In many countries, the services of these platforms have become so pervasive that it is nearly impossible to participate fully in public life without them. This gives the corporations extraordinary leverage over public discourse and information flows. Amnesty underscores that documented cases of selective content removal, biased algorithms, and inconsistent moderation clearly illustrate the dangers of allowing a small cluster of corporations to dominate the digital sphere.
Under international human rights law, states are obliged to protect their citizens, including by regulating and restraining corporate power. This is the first time Amnesty has issued such a report, directly urging urgent intervention to rein in Big Tech’s dominance. The organization sent its findings to Meta, Google, Amazon, Microsoft, and Apple on August 12. Only Meta and Microsoft responded; Google, Amazon, and Apple had not replied at the time of publication.

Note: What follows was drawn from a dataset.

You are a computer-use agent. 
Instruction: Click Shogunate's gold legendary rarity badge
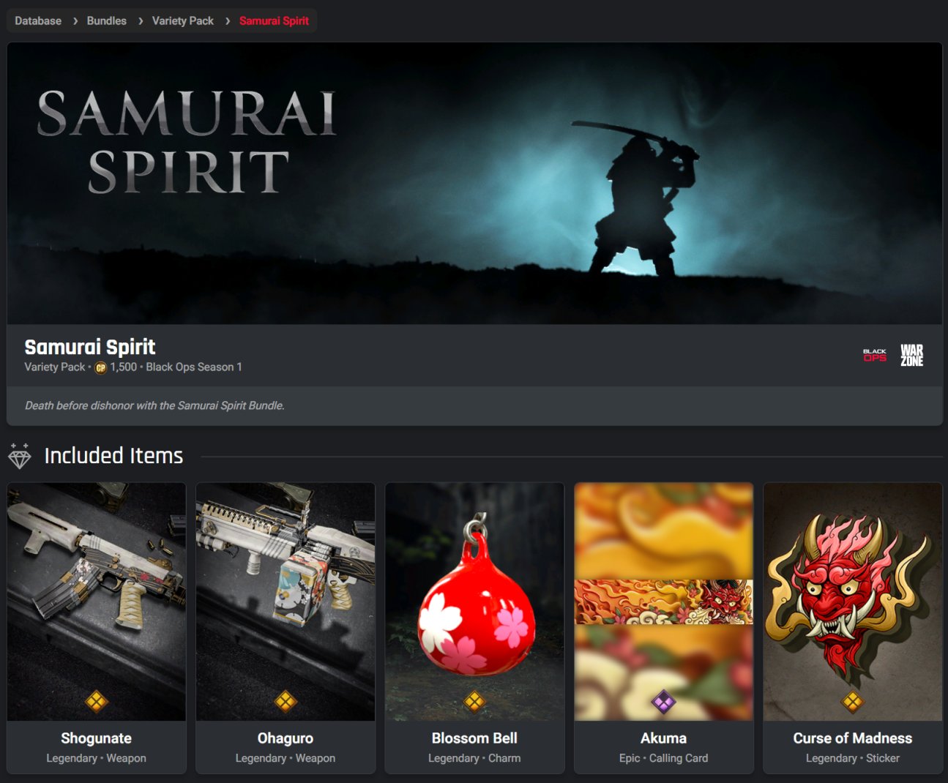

Amnesty supports the efforts of regulators and civic initiatives worldwide, urging that antitrust and competition law be regarded as tools for protecting human rights. In its view, governments must investigate anti-competitive practices by major firms and their impact on rights, block mergers and acquisitions that may harm society, and, where harm is proven, break up corporations. Special attention, the report stresses, must be given to the fast-growing sector of generative artificial intelligence to prevent abuses at an early stage.
Ultimately, only decisive state action can prevent the digital realm from hardening into an oligopoly where the rules are dictated by a narrow circle of global corporations.